On Tue, 2009-08-11 at 22:15 +0200, Fons Adriaensen wrote:
..
An example: the santalucia reverb with period size = 256,
mininum partition size = 256.
There will be 3 partitions of 256 frames, 6 of 512, 6 of 2048
and 24 of 8192 frames.
Say periodsize = 128 instead. Then we would have thread A: 6 partitions
of 128, B: 6 of 512, C: 6 of 2K and finally D: 24 of 8K
The first will be done in jack's callback and the
others at
lower priorities, resp. -1,-2,-3 relative to jack's thread (*).
Each of these threads is triggered into action with a period
equal to its partition size, and the work is expected to be
ready at the next trigger.
Say at time 16K.
Thread D would then have just gotten the last 128 samples it needs to
start doing the FFT on the data between 8K and 16K
This needs not be done untill time 24K when it OTOH /must/ have been
completed. The kernel* will be called 64 times between now and then, so
if D does 1/64th of its job now it can save its state and go to sleep.
Are you saying that it in the specific case is impossible to know how
much of an 8K FFT equals 1/64th?
[*] Here "kernel" means the CUDA-program running and not the filter
kernel nor the Linux kernel. It's confusing ...
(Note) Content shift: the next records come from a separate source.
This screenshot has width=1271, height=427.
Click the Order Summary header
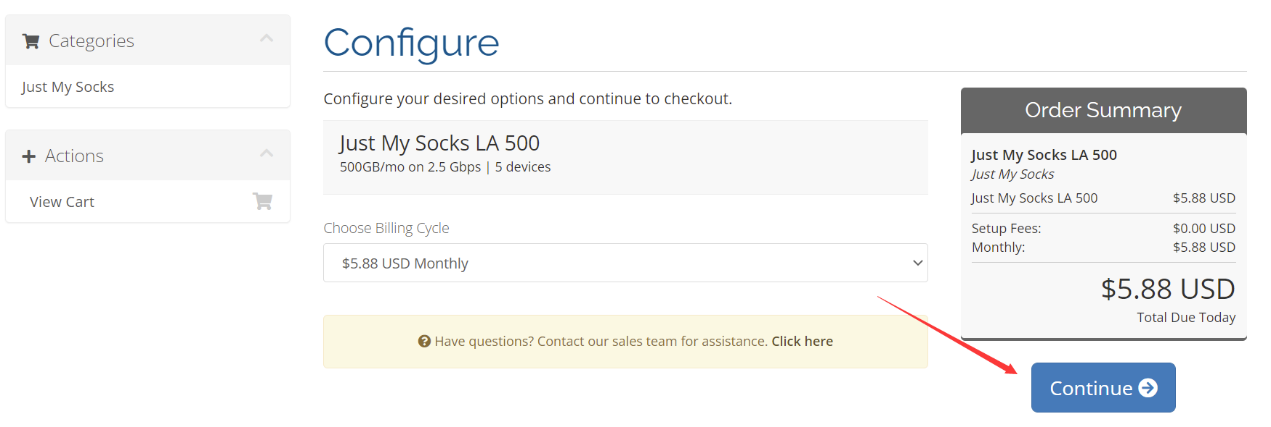coord(1104,110)
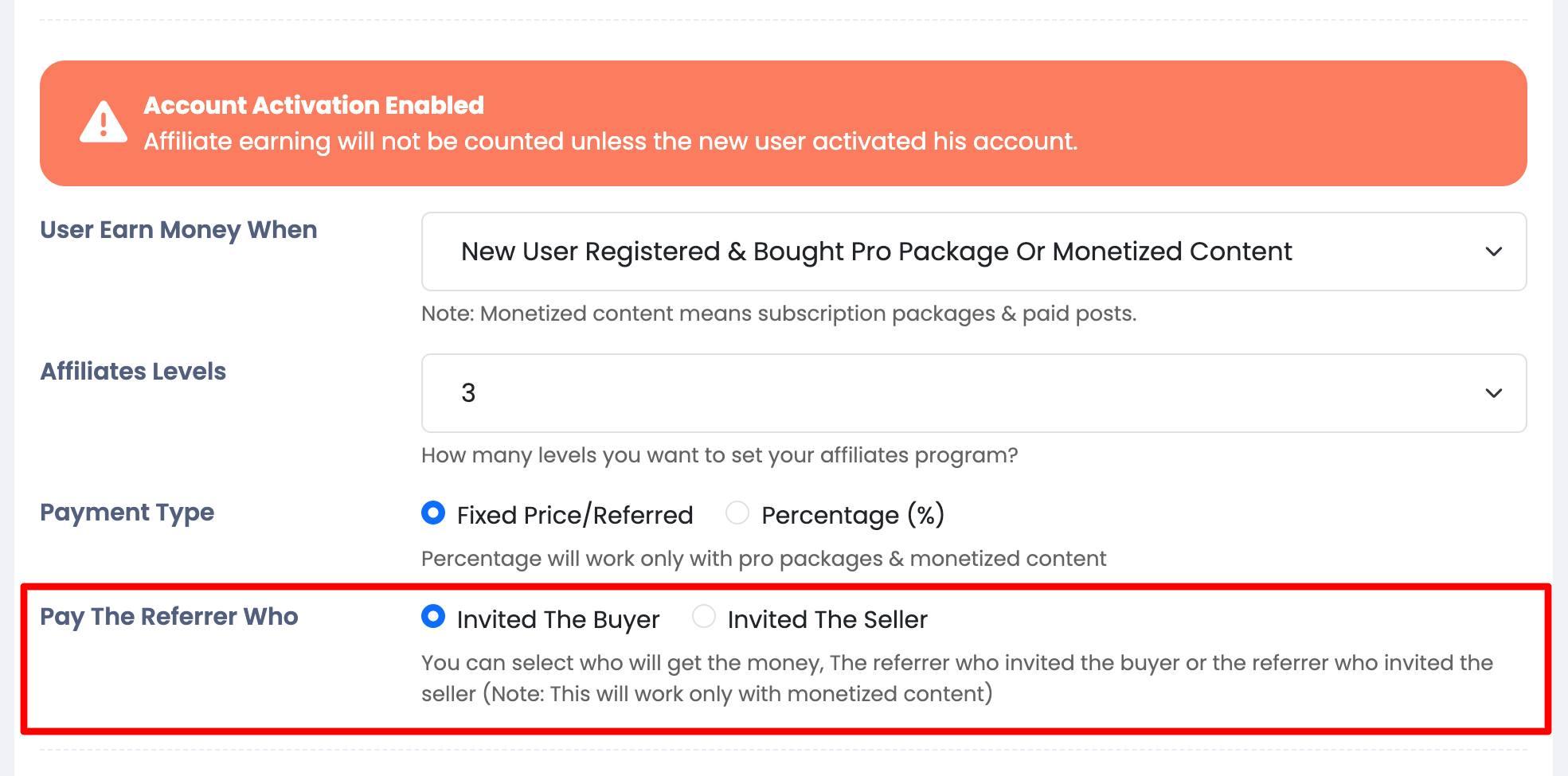Click the monetized content note under first dropdown
Image resolution: width=1568 pixels, height=776 pixels.
[x=778, y=314]
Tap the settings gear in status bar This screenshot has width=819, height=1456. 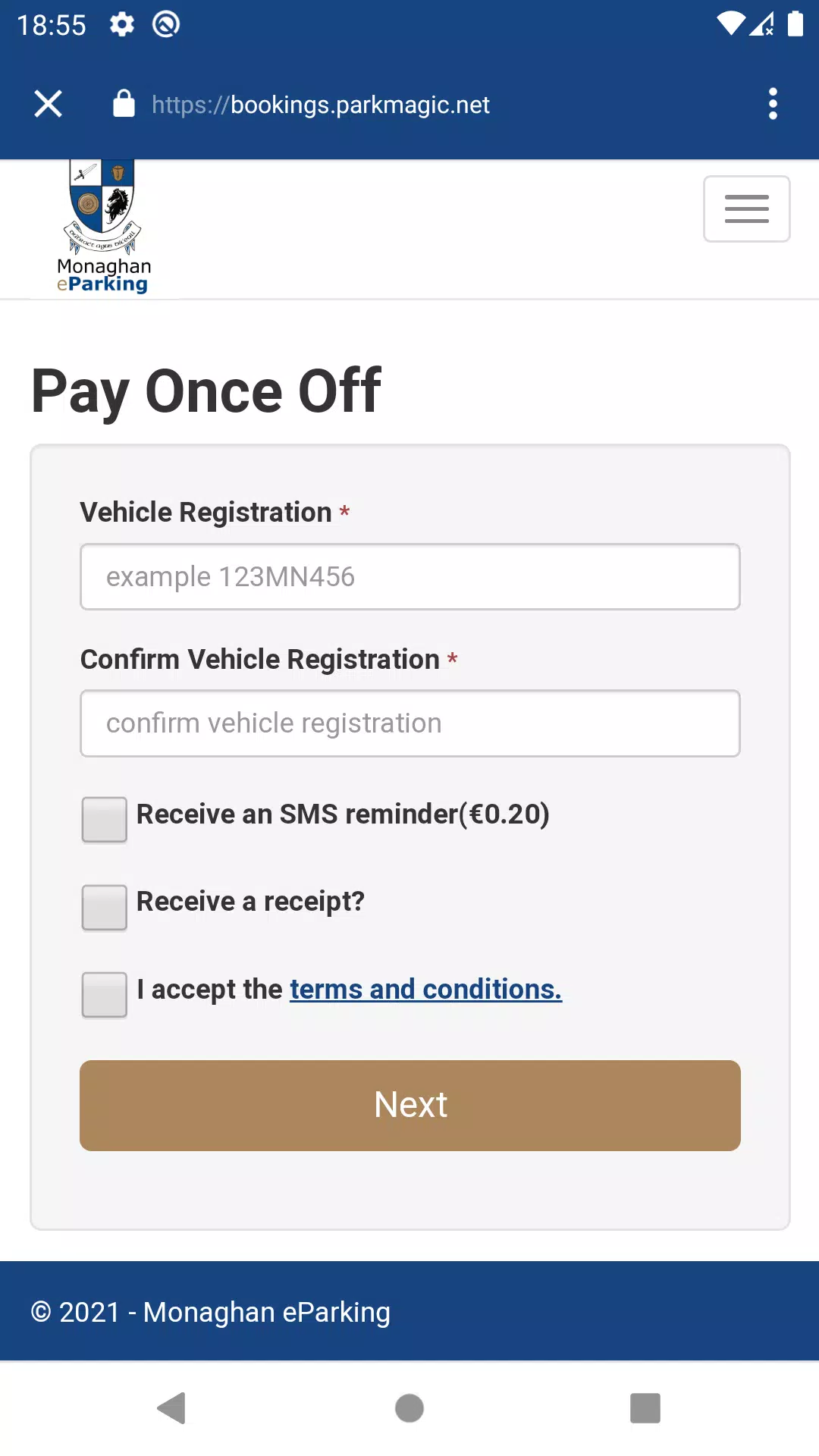(x=121, y=24)
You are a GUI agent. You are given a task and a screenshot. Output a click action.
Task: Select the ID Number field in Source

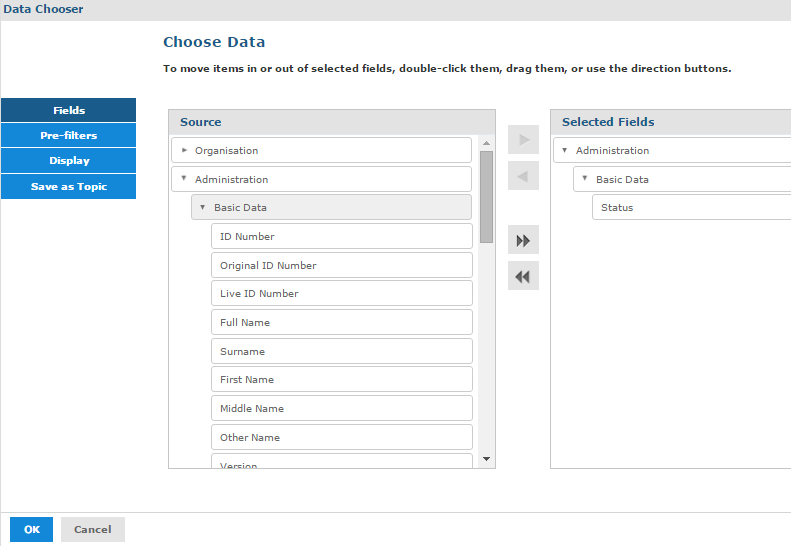pos(341,237)
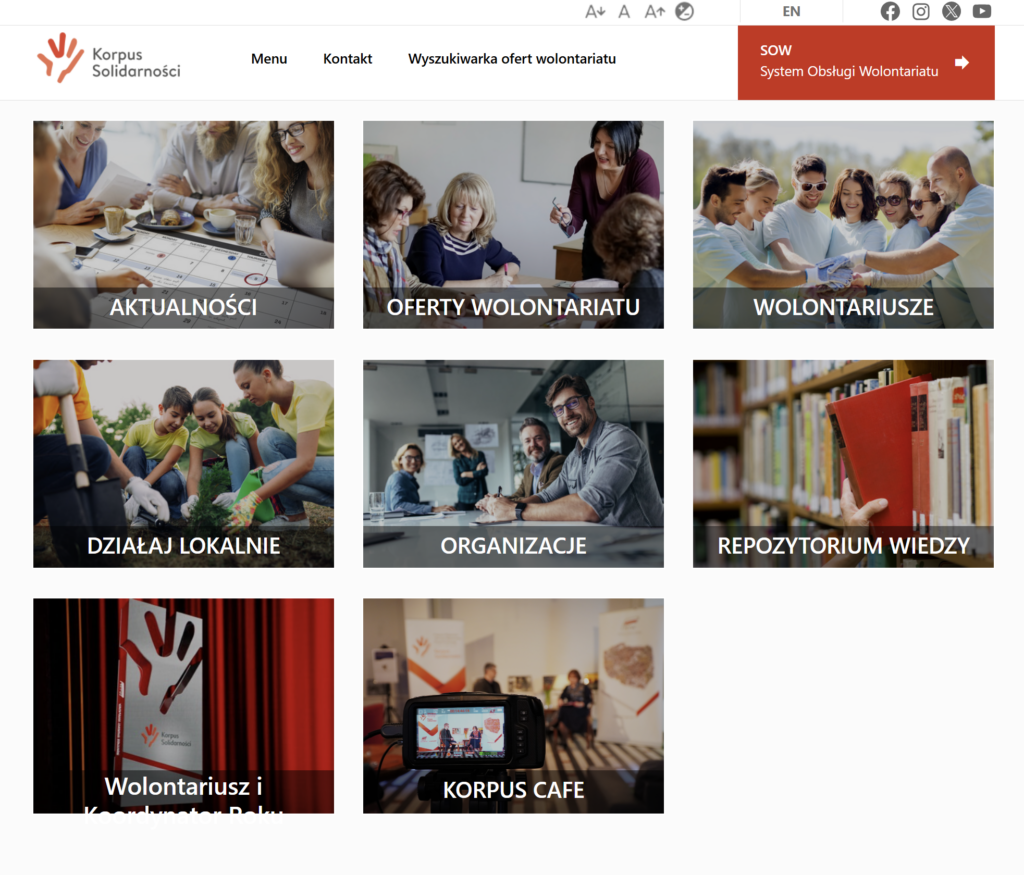Switch language to EN
This screenshot has width=1024, height=875.
791,12
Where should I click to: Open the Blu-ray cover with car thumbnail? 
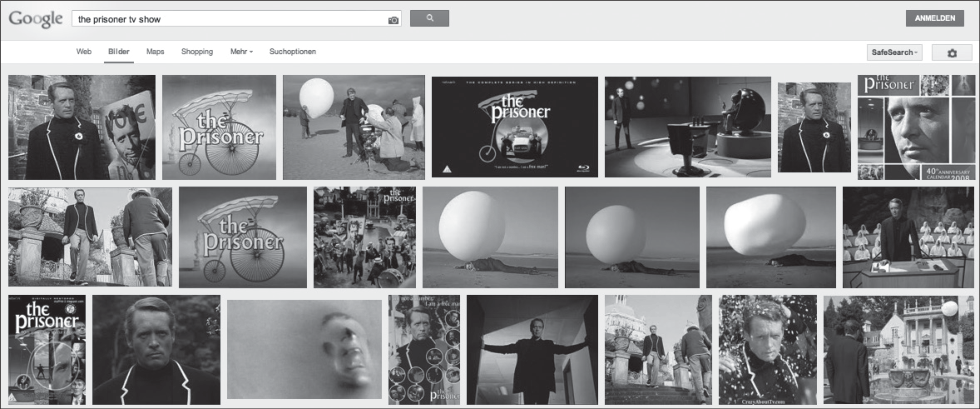coord(514,127)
That means that the thread that does the size 512 ones
must
have priority over all the others. Except in some simple
cases it's almost impossible to divide the work done by e.g.
the slowest thread into equal parts. If that were possible we
wouldn't need multiple threads at all - the evenly divided
workload could be done in jack's callback without problem.
As things are, pre-emption seems to be the only solution.